The Food and Drug Administration is blocking the sale of baby formula it knows is perfectly safe, even as baby formula has run out in many grocery stores, and even entire communities. Shortages of baby formula afflict many states, reducing the amount available by 40 percent or more. Reason magazine reports:
The baby formula shortage in the U.S. is likely to continue for several weeks, as it will still take some time to get Abbott Laboratories’ shuttered Michigan plant back up and running once the Food and Drug Administration (FDA) OKs the reopening. That means families who rely on the product will still be contending with greatly reduced availability—as much as 40 percent in many states—for the time being.
Reason‘s Elizabeth Nolan Brown and Eric Boehm have both highlighted the disastrous government policies that have worsened the crisis….Another issue is the FDA itself, which has made it illegal for Americans to buy many kinds of baby formula that are widely available in Europe.
In an interview on my YouTube show, Rising, former FDA associate commissioner Peter Pitts confirms that the agency doesn’t view this as a safety issue, strictly speaking: U.S. health inspectors know the European products are safe.
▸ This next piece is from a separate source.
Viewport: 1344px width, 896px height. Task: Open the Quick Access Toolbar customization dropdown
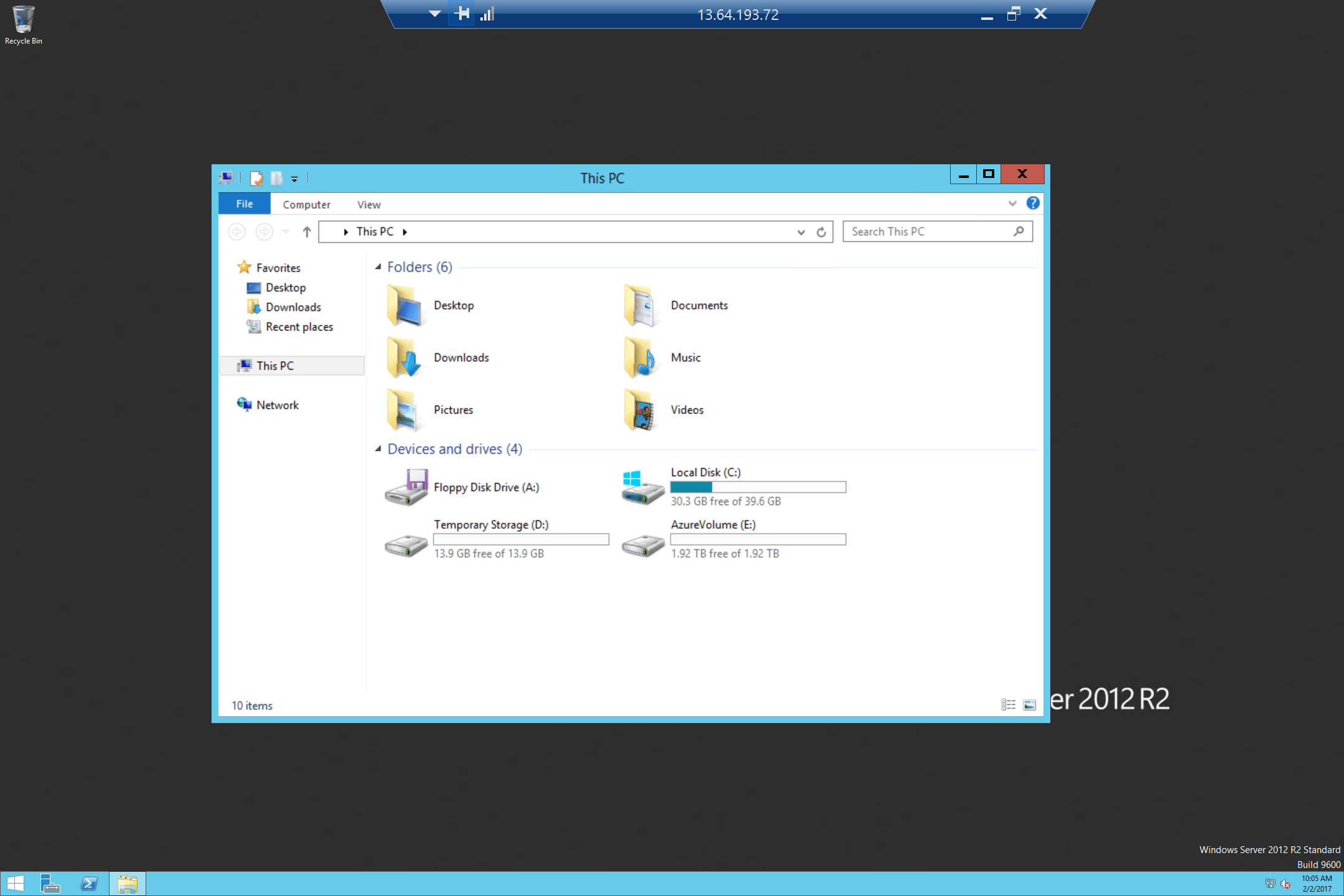[294, 179]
Their problem is that the products are labeled in a manner that does not meet the expectations of the U.S. government.
“The difference between European baby formula and American baby formula, more or less, is that the labeling is different,” says Pitts. “The knot in getting that product into the U.S. isn’t safety, it’s a regulatory issue. I don’t want to say it’s a nitty issue, but it’s certainly something the FDA could have jumped on a lot quicker.”
President Biden recently claimed that his administration would have to be “mind readers” to see the infant formula shortage coming. That’s wrong, says the National Review — the growing shortage has been discussed in the media for months:
President Biden and his team didn’t need to be mind-readers, they just needed to be news readers. The Wall Street Journal had a prominently-featured in-depth article on January 12, 2022:
Baby formula has been hard to find in many parts of the U.S. for months, sending parents searching for Enfamil, Similac, Gerber and other brands….“The shelves are just bare,” said Derval Kenny, 65, of Rye, N.Y., who has been trying to help find Similac formula for two infant grandsons who live in Connecticut and New Jersey. “To me, there should be an uproar.”